Sono definiti “vestiti dell’uomo bianco morto”, chiamati così in Ghana gli abiti di seconda mano che arrivano al mercato ogni giorno.
Gli indumenti dei paesi industrializzati e ricchi, quando arrivano nei paesi del terzo modo, sono presi d’assalto della popolazione. In Ghana, ad esempio, questi vestiti sono chiamati “vestiti dell’uomo bianco morto”. In realtà, si tratta degli scarti della fast fashion, che i paesi avanzati raccolgono e poi spediscono ai paesi in via di sviluppo. Quella che è iniziata circa 60 anni fa, negli Stati Uniti, si è trasformato oggi in una fonte di reddito per il Ghana, in particolare per la sua capitale, Accra.
Qui, al mercato di Kantamanto, si vendono vestiti usati a quantità industriali.

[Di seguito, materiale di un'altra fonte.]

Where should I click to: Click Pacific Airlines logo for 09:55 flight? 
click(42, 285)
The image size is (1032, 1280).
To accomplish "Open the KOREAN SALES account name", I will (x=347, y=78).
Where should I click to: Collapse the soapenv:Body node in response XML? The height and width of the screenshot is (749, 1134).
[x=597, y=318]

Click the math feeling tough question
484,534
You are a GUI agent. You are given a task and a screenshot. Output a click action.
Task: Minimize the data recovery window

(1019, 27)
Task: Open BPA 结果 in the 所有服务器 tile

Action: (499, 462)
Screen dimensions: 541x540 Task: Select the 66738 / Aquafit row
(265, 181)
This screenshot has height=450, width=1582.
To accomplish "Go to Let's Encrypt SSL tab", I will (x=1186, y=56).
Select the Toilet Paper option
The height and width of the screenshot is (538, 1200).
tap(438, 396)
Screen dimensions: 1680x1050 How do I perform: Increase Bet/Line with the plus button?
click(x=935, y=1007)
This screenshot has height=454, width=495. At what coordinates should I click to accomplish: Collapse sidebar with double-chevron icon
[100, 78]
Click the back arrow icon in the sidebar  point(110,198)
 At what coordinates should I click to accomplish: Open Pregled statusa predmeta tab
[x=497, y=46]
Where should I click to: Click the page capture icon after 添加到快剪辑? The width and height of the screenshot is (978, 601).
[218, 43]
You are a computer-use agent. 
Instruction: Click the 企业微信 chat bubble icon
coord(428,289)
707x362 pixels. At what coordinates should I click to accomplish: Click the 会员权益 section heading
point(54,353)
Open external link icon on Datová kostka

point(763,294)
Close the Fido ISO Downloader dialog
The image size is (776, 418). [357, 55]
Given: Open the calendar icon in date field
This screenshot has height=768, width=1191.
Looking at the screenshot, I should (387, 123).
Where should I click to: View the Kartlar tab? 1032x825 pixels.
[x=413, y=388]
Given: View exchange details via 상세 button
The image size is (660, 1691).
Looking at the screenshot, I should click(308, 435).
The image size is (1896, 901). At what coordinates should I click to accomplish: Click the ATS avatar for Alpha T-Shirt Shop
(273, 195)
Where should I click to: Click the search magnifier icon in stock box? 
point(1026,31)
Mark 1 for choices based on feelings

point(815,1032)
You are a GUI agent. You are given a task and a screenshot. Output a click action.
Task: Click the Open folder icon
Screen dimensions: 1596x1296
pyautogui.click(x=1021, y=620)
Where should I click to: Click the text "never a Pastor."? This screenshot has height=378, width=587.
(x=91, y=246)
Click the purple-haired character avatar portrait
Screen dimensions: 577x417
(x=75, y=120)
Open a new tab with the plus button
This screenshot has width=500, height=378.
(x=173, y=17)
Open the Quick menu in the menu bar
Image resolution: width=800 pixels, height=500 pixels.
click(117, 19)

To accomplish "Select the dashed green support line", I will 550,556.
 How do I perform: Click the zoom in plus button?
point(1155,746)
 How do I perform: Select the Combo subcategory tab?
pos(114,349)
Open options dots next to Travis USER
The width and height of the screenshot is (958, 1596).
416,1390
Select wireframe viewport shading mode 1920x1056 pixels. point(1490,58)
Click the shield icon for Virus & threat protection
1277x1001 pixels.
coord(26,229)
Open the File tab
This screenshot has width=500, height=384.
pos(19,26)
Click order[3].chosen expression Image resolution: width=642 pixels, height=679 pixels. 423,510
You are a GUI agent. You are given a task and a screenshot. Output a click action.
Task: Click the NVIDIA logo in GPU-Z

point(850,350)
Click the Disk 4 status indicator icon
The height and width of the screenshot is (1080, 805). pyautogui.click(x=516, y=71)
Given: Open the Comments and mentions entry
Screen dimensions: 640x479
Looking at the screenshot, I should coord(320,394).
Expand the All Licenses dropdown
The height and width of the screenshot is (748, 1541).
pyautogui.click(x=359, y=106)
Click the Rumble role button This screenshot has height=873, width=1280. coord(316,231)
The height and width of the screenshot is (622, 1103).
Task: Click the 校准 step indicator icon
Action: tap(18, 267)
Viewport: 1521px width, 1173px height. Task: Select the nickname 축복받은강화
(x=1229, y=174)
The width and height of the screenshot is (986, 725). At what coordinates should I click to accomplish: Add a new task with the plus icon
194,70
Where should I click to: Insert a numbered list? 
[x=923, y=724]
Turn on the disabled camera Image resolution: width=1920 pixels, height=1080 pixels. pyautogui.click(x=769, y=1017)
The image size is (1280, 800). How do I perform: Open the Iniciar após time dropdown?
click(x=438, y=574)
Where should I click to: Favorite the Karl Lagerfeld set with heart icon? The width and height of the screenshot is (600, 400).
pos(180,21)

Non a caso, si tratta del mercato di seconda mano più esteso nel mondo. Ogni settimana, al mercato di Kantamanto, in Ghana, arrivano quasi 15 milioni di capi di seconda mano. Sono tantissimi, una quantità spropositata, tanto che la popolazione di Accra li chiama “i vestiti dell’uomo bianco morto”, pensando che siano prelevati dai guardaroba delle persone decedute.
Il mercato di seconda mano più esteso nel mondo: il risultato della fast fashion
In effetti, per queste popolazione, una quantità così vasta di abiti è una cosa inconcepibile. Dietro questo commercio si nasconde un sistema capitalistico moderno e distruttivo, ossia la fast fashion, che ha un impatto enorme e devastante sull’ambiente. Ma come nasce questo fenomeno? Facciamo un balzo indieto, fino alla fine del 1800, con la nascita delle prime industrie tessili. È in questa epoca che vengono creati i primi abiti in serie.
Gli abiti prodotti in serie erano destinati agli uomini e alle donne della classe media. Se i ricchi potevano permettersi abiti unici, fatti su misura, e i poveri non avevano soldi per acquistare abiti nuovi, la classe media aveva il potenziale per dare vita a questo tipo di mercato. E così è stato. Le prime industre tessili, dunque, hanno dato il via a una produzione veloce e numerosa di tessuti, cosa inconcepibile fino a pochi anni prima.
L’industria della moda ha preso piede in breve tempo. Tuttavia, l’accelerazione si è avuta negli anni ’50, con il maggiore benessere economico, l’esigenza dei giovani di avere sempre più abiti nuovi e le nuove tecnologie sperimentate delle industrie. In questo periodo nascono i primi negozi di moda, sempre più numerosi. E qui nasce anche la moda a basso prezzo.
La folle filosofia capitalistica della fast fashion
La moda a basso prezzo punta a fornire quantità enormi di capi, di tutti i gusti e per tutte le taglie, venduti però a prezzi stracciati. Inizia così la fast fashion, di cui si inizierà a parlare solo nel 1989, in un articolo del New York Times. Velocità di produzione, tessuti poco curati e di discreta o mediocre qualità, velocità di commercializzazione nei negozi e facilità di vendita, sono gli elementi base di questa filosofia.
Il tutto serve proprio per offrire abbigliamento a prezzo stracciato, essendo di bassa qualità, che si rovina subito. In questo modo, le persone acquistano di più, cambiando continuamente il proprio guardaroba. È l’atteggiamento dell’usa e getta. Per mantenere alti i profitti e bassi i costi, le industrie sfruttano i lavoratori dei paesi poveri, come Cina, Bangladesh, Pakistan, specialmente lavoratori provenienti dalle aree rurali.
Questi lavorano in condizioni spaventose, per un guadagno misero. Ma non solo, perché questo tipo di moda ha un impatto devastante anche sull’ambiente, dato che produce il 47% delle emissioni globali e miliardi di microplastiche in mare. Purtroppo, con l’aumento della popolazione, incrementa anche questo tipo di moda, e con essa tutte le discriminazioni e danni di cui siamo testimoni.